<<<<

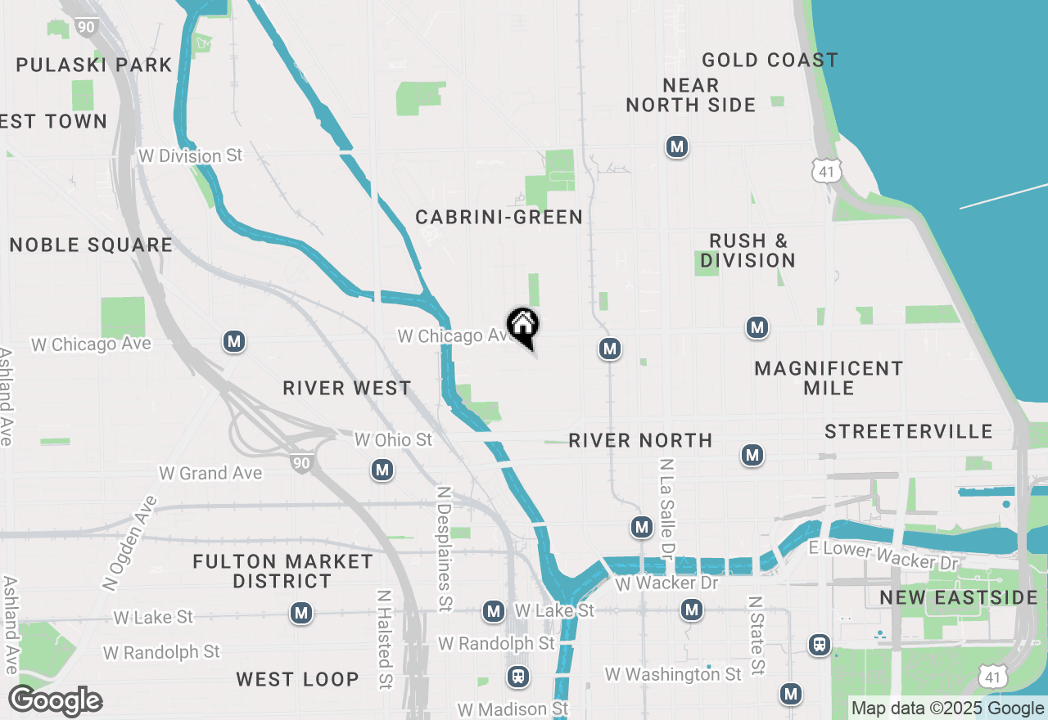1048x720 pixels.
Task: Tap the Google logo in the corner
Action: (x=56, y=701)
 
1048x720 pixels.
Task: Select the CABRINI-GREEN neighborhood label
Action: (x=499, y=217)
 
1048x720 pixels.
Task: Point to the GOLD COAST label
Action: (x=770, y=60)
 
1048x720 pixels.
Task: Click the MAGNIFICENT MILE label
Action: (x=829, y=378)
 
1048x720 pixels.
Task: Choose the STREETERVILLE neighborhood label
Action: (x=909, y=431)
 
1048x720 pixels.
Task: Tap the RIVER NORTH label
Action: (x=640, y=440)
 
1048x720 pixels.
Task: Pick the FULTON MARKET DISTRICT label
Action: (x=282, y=571)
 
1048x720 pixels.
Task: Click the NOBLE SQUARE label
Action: (x=91, y=245)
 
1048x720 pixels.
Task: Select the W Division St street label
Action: (x=191, y=155)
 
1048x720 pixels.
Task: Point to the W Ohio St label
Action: (x=393, y=439)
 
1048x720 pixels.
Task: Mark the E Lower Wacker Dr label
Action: (x=883, y=556)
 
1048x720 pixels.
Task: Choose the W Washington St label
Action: (x=673, y=674)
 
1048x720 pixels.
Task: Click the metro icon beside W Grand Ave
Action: (x=382, y=470)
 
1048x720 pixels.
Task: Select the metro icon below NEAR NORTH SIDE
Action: (x=676, y=147)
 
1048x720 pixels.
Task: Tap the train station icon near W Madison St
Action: (x=517, y=677)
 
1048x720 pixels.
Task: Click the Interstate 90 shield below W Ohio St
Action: (x=301, y=463)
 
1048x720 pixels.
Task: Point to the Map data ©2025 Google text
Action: (x=947, y=709)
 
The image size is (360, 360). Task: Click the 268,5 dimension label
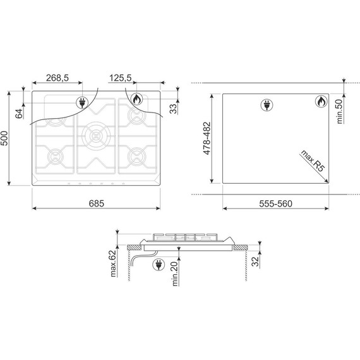[x=57, y=78]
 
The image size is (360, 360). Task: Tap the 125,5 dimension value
[x=120, y=78]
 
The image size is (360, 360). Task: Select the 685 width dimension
[x=97, y=203]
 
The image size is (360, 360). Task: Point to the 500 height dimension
[x=4, y=138]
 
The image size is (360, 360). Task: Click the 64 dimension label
[x=20, y=114]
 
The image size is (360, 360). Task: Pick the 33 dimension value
[x=174, y=109]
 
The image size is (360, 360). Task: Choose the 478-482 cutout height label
[x=207, y=138]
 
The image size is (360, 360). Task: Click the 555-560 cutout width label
[x=275, y=203]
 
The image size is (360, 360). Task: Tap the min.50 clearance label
[x=340, y=111]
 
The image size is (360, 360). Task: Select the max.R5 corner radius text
[x=313, y=160]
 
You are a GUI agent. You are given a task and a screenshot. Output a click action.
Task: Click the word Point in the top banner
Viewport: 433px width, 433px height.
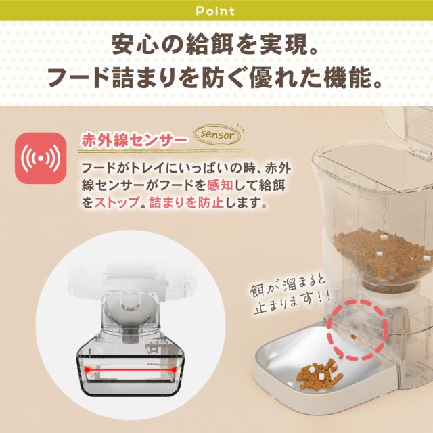coord(216,11)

>>>>

◆ **Exercise**
Write out the part of the records that opens with the line containing "The image size is (360, 360). Task: Select the 685" and closes with the line containing "[x=275, y=203]", copying every line word for word and including both of those lines.

◆ **Answer to the exercise**
The image size is (360, 360). Task: Select the 685 width dimension
[x=97, y=203]
 
The image size is (360, 360). Task: Point to the 500 height dimension
[x=4, y=138]
 
The image size is (360, 360). Task: Click the 64 dimension label
[x=20, y=114]
 
The image size is (360, 360). Task: Pick the 33 dimension value
[x=174, y=109]
 
The image size is (360, 360). Task: Choose the 478-482 cutout height label
[x=207, y=138]
 
The image size is (360, 360). Task: Click the 555-560 cutout width label
[x=275, y=203]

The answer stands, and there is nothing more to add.